Word for word, reproduce each of the entries.

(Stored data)
--
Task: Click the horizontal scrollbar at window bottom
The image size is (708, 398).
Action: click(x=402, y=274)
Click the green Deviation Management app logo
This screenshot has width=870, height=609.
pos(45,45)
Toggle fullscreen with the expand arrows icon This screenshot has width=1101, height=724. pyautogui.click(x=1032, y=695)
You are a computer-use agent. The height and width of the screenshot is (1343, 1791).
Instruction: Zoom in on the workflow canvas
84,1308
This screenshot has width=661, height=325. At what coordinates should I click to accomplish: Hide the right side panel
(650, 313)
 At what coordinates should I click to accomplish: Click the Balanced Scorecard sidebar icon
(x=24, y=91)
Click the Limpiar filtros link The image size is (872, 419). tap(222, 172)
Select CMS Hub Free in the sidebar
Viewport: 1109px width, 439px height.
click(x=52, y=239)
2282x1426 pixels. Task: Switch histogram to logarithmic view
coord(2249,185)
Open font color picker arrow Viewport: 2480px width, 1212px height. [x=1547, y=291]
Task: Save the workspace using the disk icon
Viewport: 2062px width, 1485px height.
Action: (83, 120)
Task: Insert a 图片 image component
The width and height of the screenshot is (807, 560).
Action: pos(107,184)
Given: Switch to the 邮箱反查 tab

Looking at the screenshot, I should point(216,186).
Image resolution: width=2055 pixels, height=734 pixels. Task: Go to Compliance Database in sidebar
--
_Output of the exercise_
Task: Click the horizontal scrollbar at window bottom
The image size is (708, 398).
Action: click(x=402, y=274)
Click the green Deviation Management app logo
This screenshot has width=870, height=609.
pos(45,45)
Toggle fullscreen with the expand arrows icon This screenshot has width=1101, height=724. pyautogui.click(x=1032, y=695)
You are a computer-use agent. The height and width of the screenshot is (1343, 1791).
Instruction: Zoom in on the workflow canvas
84,1308
This screenshot has width=661, height=325. At what coordinates should I click to accomplish: Hide the right side panel
(650, 313)
 At what coordinates should I click to accomplish: Click the Balanced Scorecard sidebar icon
(x=24, y=91)
Click the Limpiar filtros link The image size is (872, 419). tap(222, 172)
Select CMS Hub Free in the sidebar
Viewport: 1109px width, 439px height.
click(x=52, y=239)
2282x1426 pixels. Task: Switch histogram to logarithmic view
coord(2249,185)
Open font color picker arrow Viewport: 2480px width, 1212px height. [x=1547, y=291]
Task: Save the workspace using the disk icon
Viewport: 2062px width, 1485px height.
Action: (83, 120)
Task: Insert a 图片 image component
The width and height of the screenshot is (807, 560).
Action: pos(107,184)
Given: Switch to the 邮箱反查 tab

Looking at the screenshot, I should point(216,186).
Image resolution: width=2055 pixels, height=734 pixels. Task: Go to Compliance Database in sidebar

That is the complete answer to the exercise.